Ein Sehnen nach etwas
Eide hat mit diesem Buch zum zweiten Mal den Österreichischen Kinderbuchpreis erhalten (vgl. dazu auch 1000 und 1 Buch, 6/1992), und so ganz nebenbei wundere ich mich ein bisschen. Natürlich liest sich in einer Rezension gut, dass mit viel Einfühlungsvermögen und Offenheit die Geschichte der elf ...
Eide hat mit diesem Buch zum zweiten Mal den Österreichischen Kinderbuchpreis erhalten (vgl. dazu auch 1000 und 1 Buch, 6/1992), und so ganz nebenbei wundere ich mich ein bisschen. Natürlich liest sich in einer Rezension gut, dass mit viel Einfühlungsvermögen und Offenheit die Geschichte der elfjährigen Anna erzählt wird, die allmählich ihre Sexualität entdeckt. Leicht wird ihr die Entdeckungsreise ja nicht gemacht: Torstein, in den sie sich verliebt, entpuppt sich allmählich doch nicht als der Richtige, ihr richtiger Vater, den sie ab und zu besucht, nimmt sich nie wirklich Zeit für sie, auch ihre Mutter, die mit einem durchaus netten Mann zusammenlebt, kümmert sich nicht immer um Annas wirre Gefühlswelt; noch dazu verbirgt Anna unter ihrer Matratze ein "schreckliches" Geheimnis...
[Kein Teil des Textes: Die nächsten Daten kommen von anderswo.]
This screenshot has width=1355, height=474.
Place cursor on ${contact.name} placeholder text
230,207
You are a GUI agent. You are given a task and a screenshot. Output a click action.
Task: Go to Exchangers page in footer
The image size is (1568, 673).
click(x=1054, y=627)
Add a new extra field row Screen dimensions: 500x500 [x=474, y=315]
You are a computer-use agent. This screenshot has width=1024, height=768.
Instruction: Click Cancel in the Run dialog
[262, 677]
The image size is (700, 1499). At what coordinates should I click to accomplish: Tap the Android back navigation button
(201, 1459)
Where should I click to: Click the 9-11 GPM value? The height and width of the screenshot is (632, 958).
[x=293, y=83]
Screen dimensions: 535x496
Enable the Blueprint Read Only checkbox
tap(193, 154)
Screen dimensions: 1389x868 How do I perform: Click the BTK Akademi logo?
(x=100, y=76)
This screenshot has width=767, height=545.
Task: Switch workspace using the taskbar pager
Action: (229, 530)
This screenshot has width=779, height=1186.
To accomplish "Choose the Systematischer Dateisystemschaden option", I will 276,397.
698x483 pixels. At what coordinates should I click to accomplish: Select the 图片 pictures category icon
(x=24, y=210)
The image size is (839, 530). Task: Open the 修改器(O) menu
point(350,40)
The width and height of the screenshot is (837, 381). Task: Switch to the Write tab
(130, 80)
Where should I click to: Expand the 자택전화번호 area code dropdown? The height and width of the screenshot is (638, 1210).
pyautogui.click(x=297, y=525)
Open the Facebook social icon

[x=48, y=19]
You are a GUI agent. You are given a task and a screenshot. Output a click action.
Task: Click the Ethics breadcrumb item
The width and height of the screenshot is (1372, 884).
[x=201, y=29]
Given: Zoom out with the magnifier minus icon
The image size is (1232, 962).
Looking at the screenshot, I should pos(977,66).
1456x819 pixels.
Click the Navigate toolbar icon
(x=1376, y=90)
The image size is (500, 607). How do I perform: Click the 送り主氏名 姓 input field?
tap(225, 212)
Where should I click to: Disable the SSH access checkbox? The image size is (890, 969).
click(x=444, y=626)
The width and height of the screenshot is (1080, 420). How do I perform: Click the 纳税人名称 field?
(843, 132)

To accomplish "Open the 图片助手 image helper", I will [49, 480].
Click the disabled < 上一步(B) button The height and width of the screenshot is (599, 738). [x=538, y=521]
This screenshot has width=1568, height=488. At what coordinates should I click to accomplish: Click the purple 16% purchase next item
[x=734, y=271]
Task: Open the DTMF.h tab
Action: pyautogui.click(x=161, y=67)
Wie gesagt: Das Rezensentenherz könnte jubeln, würde sich die Geschichte nicht zu oft einfach "norwegisch" lesen. Ich weiß, dass ich jetzt die Länder ein wenig durcheinanderwirble, aber stellenweise hat man das Gefühl, dass Bergman im Hintergrund seufzt, Erland Josephson zu Wagner-Klängen düster blickt und Liv Ullmann sich versonnen im Spiegel betrachtet, während ein kleines Mädchen hilflos durchs Leben tappst; mit anderen Worten: Der schwermütige Grundton ist nicht zu leugnen, auch wenn gegen Ende das unbestimmte Sehnen Gestalt annimmt. Wo aber Rezensenten/-innen gern Wörter wie "zart" und "behutsam" bemühen, da versagt Kinderinteresse. Meine zwölf-dreizehnjährigen Leserinnen konnten dem Buch nur wenig abgewinnen. Die eine war gelangweilt, die andere fühlte sich dem Buch schon entwachsen, die dritte legte es beiseite, um sich auf ein anderes zu stürzen. Da meine Leserinnen (eine dritte Klasse) aber Vielleserinnen sind, wundere ich mich eben, dass sie das Buch so wenig packt (auch längere Gespräche brachten keine Änderung der Urteile).
Mir selbst hat es zunehmend besser gefallen, und es gehört sicher zu den Büchern, die erst mit Langzeitwirkung nagen. Dennoch: Eher scheint's mir ein Roman, den Eltern, Tanten, Beflissene aller Art in den Geschenkkorb packen. Ob die Kinder auch den Großen Buchpreis verleihen würden, sei dahingestellt.